◆ **Task prompt**
Reproduce the entries that follow exactly. No picture should appear in the result.

Start of Records shown

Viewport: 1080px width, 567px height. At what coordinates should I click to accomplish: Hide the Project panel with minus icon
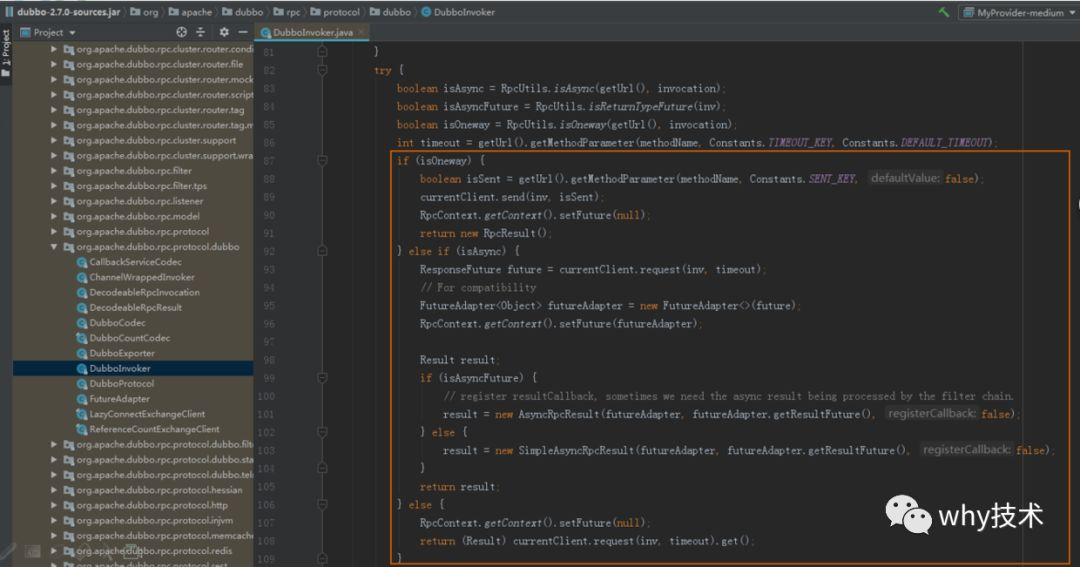tap(243, 32)
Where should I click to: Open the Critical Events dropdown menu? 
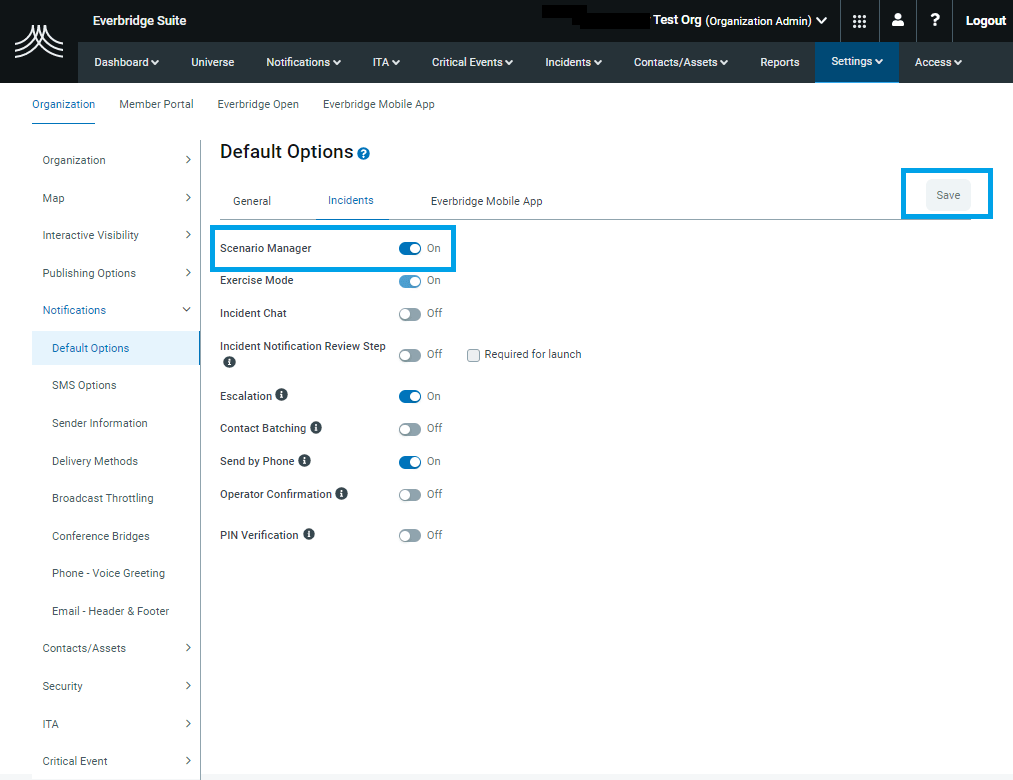point(471,62)
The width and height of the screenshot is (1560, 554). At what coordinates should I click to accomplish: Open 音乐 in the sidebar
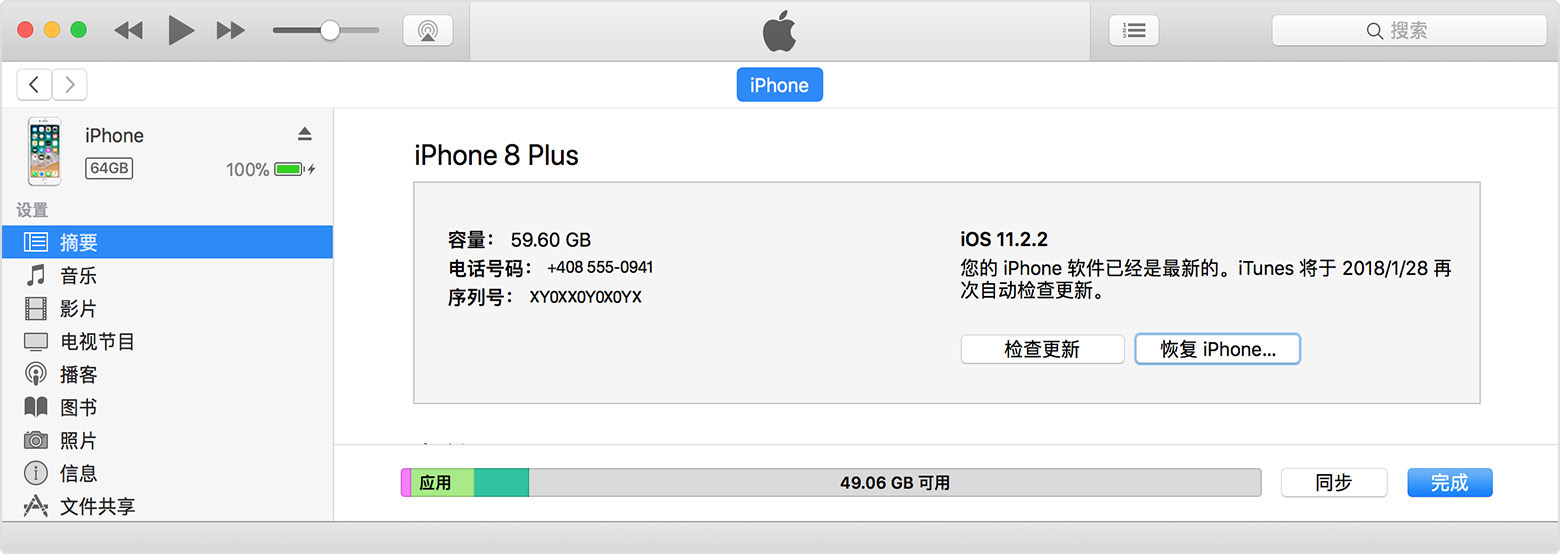click(x=78, y=275)
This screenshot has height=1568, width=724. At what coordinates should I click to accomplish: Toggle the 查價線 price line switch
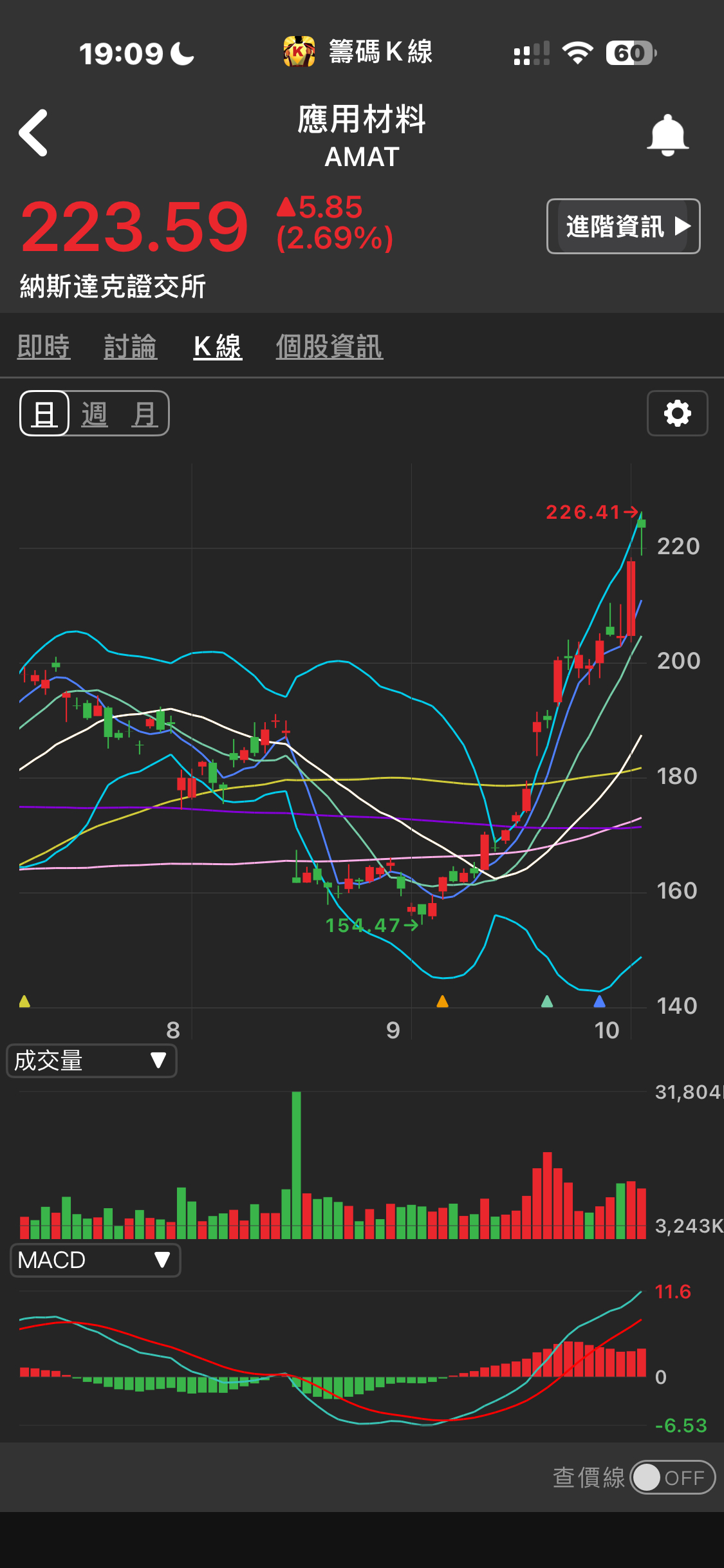(x=672, y=1477)
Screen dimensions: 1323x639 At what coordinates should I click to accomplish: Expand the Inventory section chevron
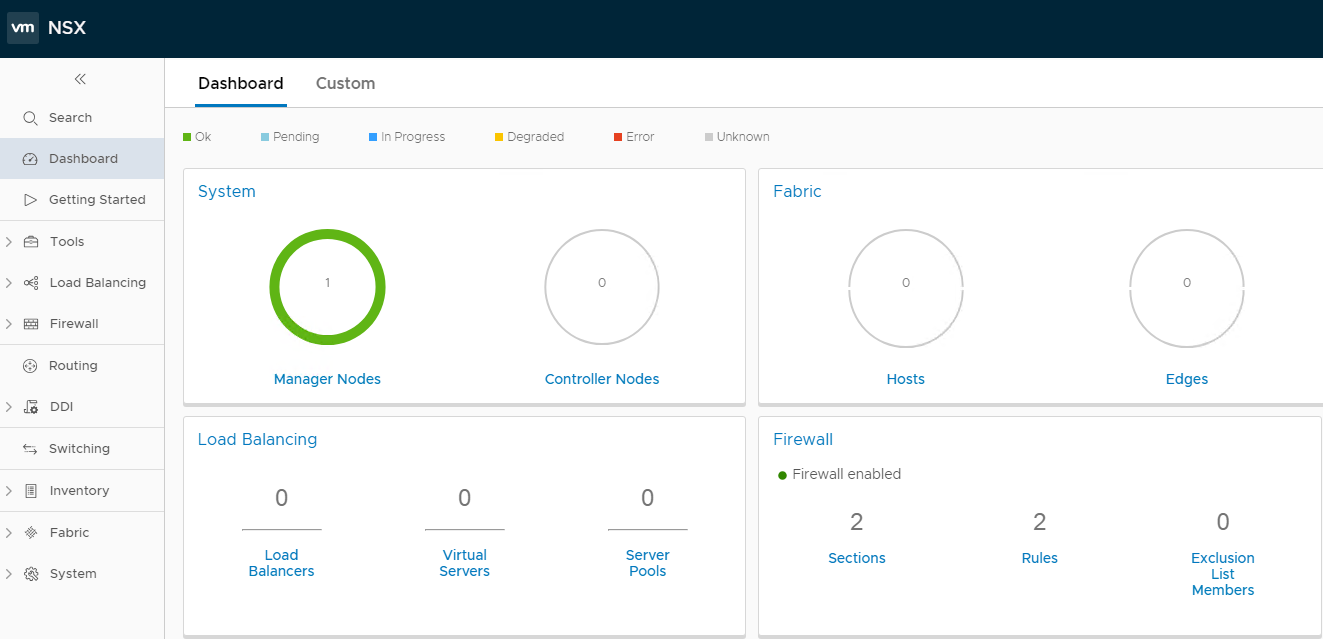[x=9, y=491]
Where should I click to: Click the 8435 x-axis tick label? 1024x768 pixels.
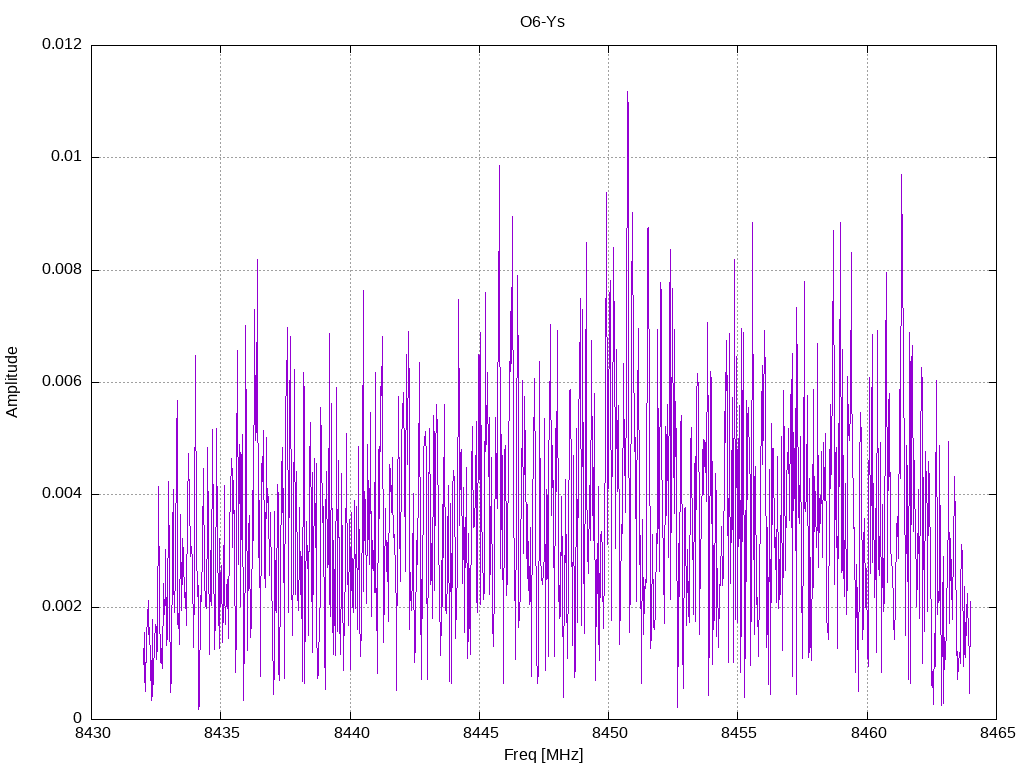[222, 733]
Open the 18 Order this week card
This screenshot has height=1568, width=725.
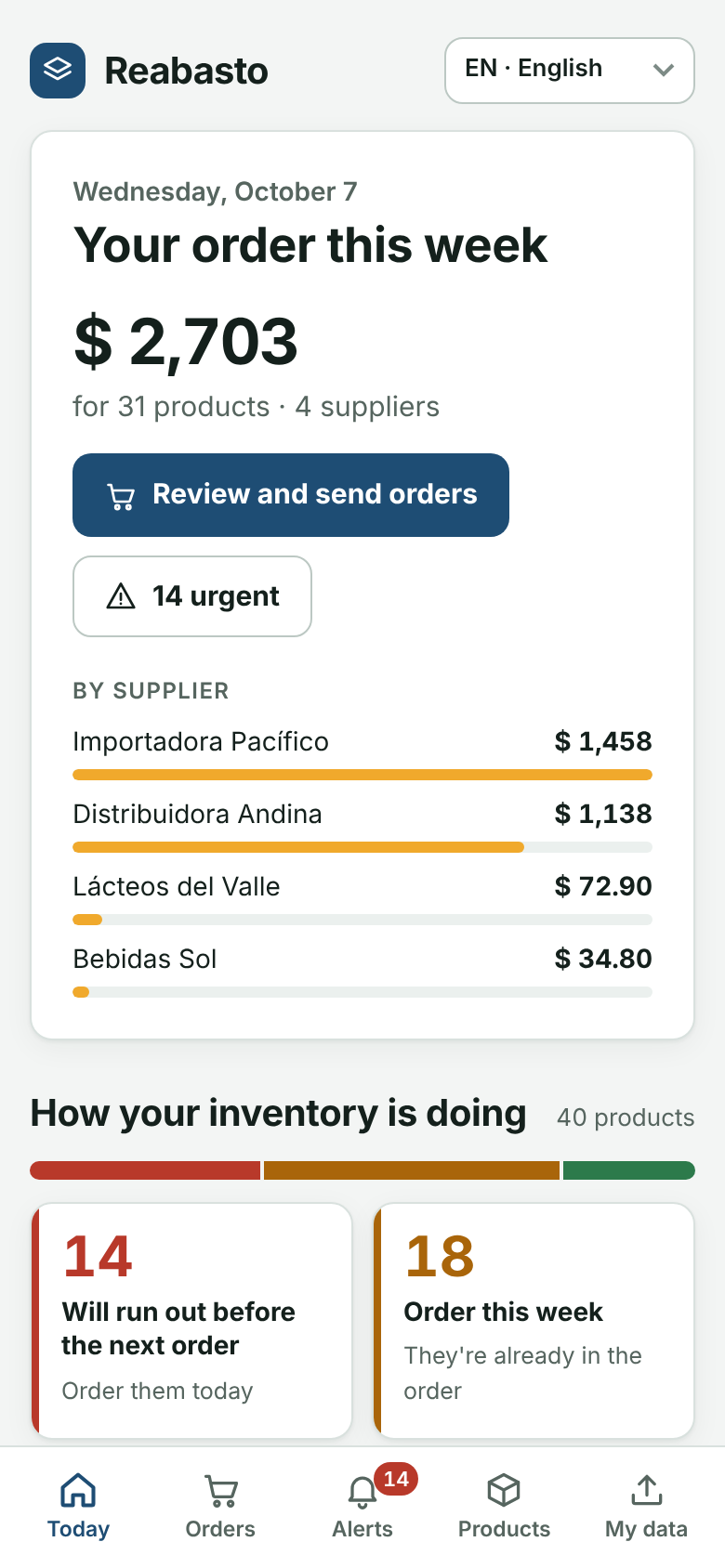(x=534, y=1321)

End of Records shown

◆ **Solved exercise**
Viewport: 1080px width, 567px height. At what coordinates should I click to accomplish: Hide the Project panel with minus icon
tap(243, 32)
Where should I click to: Open the Critical Events dropdown menu? 
point(471,62)
The width and height of the screenshot is (1560, 554). At what coordinates should I click to accomplish: Open 音乐 in the sidebar
click(x=78, y=275)
This screenshot has height=1568, width=724. At what coordinates should I click to accomplish: Toggle the 查價線 price line switch
(x=672, y=1477)
Screen dimensions: 1323x639 At what coordinates should I click to accomplish: Expand the Inventory section chevron
[x=9, y=491]
Where should I click to: Click the 8435 x-axis tick label? 1024x768 pixels.
[222, 733]
Open the 18 Order this week card
This screenshot has height=1568, width=725.
(x=534, y=1321)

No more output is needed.